Unfortunately, the Obama administration couldn’t quite muster up the courage to try all the Guantanamo detainees in federal court:
[T]he administration will prosecute another set of high-profile detainees — Abd al-Rahim al-Nashiri, who is accused of planning the 2000 bombing of the U.S.S. Cole in Yemen, and four other detainees — at the military prison at Guantanamo Bay, Cuba before a military commission, the official said.
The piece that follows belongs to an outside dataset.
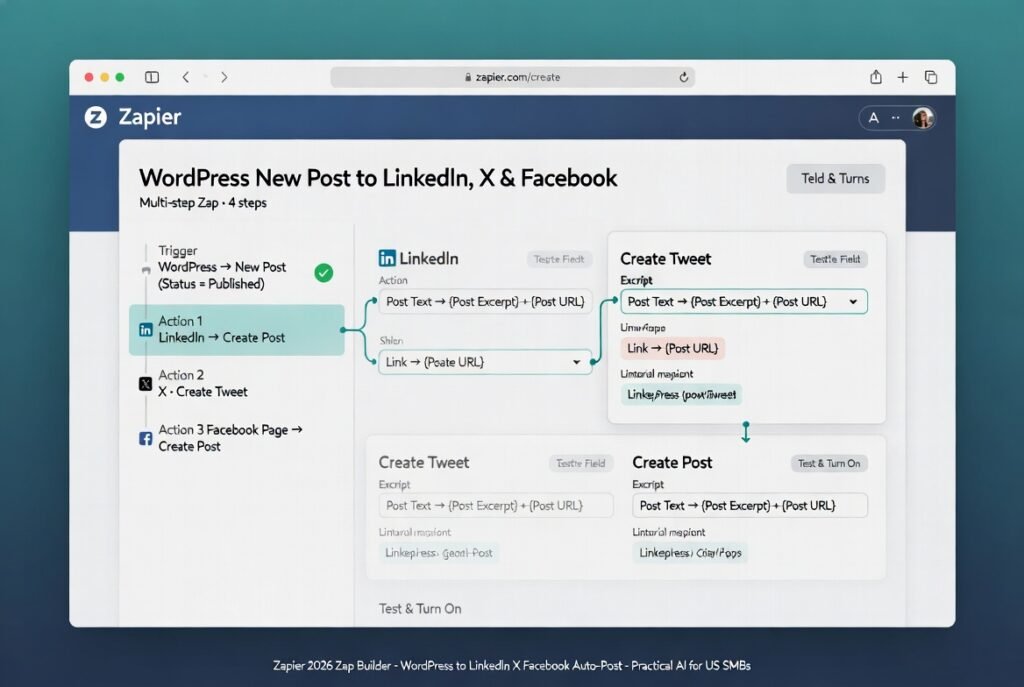
Task: Open a new browser tab with the plus icon
Action: (x=903, y=76)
The American Civil Liberties Union, which praised the decision to try KSM, slammed the decision to use the military commissions. “It’s disappointing that the administration has chosen to prosecute some Guantánamo detainees in the unsalvageable military commissions system,” Anthony Romero, the ACLU’s executive director, said in a statement Friday morning. “Time and again the federal courts have proven themselves capable of handling terrorism cases while protecting both American values and sensitive national security information. Justice can only be served in our tried and true courts.” Glenn Greenwald has a great wrap-up of what needs to be said about today’s moves by the Justice deparment:
[T]he more consequential impact of Obama’s decision is likely to be overlooked: we’re now formally creating a multi-tiered justice system for accused Muslim terrorists where they only get the level of due process consistent with the State’s certainty that it will win. Mohammed gets a real trial because he confessed and we’re thus certain we can win in court; since we’re less certain about al-Nashiri, he’ll be denied a trial and will only get a military commission; others will be denied any process entirely and imprisoned indefinitely. The outcome is pre-determined and the process then shaped to assure it ahead of time.
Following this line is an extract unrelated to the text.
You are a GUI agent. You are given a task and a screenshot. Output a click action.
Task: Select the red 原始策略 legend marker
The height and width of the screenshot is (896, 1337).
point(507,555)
But by creating a multi-tiered system, the Obama administration is undermining its own position. The government’s previous position may have been represensible, but it appeared to be consistent—terrorism detainees don’t get real trials. Now that the administration has shown that it is willing to try some of the “most dangerous” detainees in federal court, it will be hard pressed to articulate a constitutional rationale for why some detainees get trials and others don’t. You can probably expect a constitutional challenge to this multi-tiered system.
Update: Well, that last sentence isn’t exactly right. The ACLU’s Ben Wizner pointed out to me that prosecutors often get a choice of forum in our justice system—between federal courts or state courts, for example. The separate systems aren’t inherently unconstitutional, and the military commissions are being challenged on their own merits, anyway. But it’s clear that transferring the biggest cases to the federal court system makes it harder for the administration to claim that its choices of prosecutorial venue are based on anything other than its chances of winning. “Ultimately we’ll need to look at who goes into which forum and look at if there’s any rationale besides the strength of the case,” Wizner says.
The administration is already essentially admitting that it is making its decisions based on its assessment of the chances of conviction. “I would not have authorized prosecution if I was not confident our outcome would be a successful one,” Attorney General Eric Holder told reporters Friday morning. That’s a pretty stunning statement.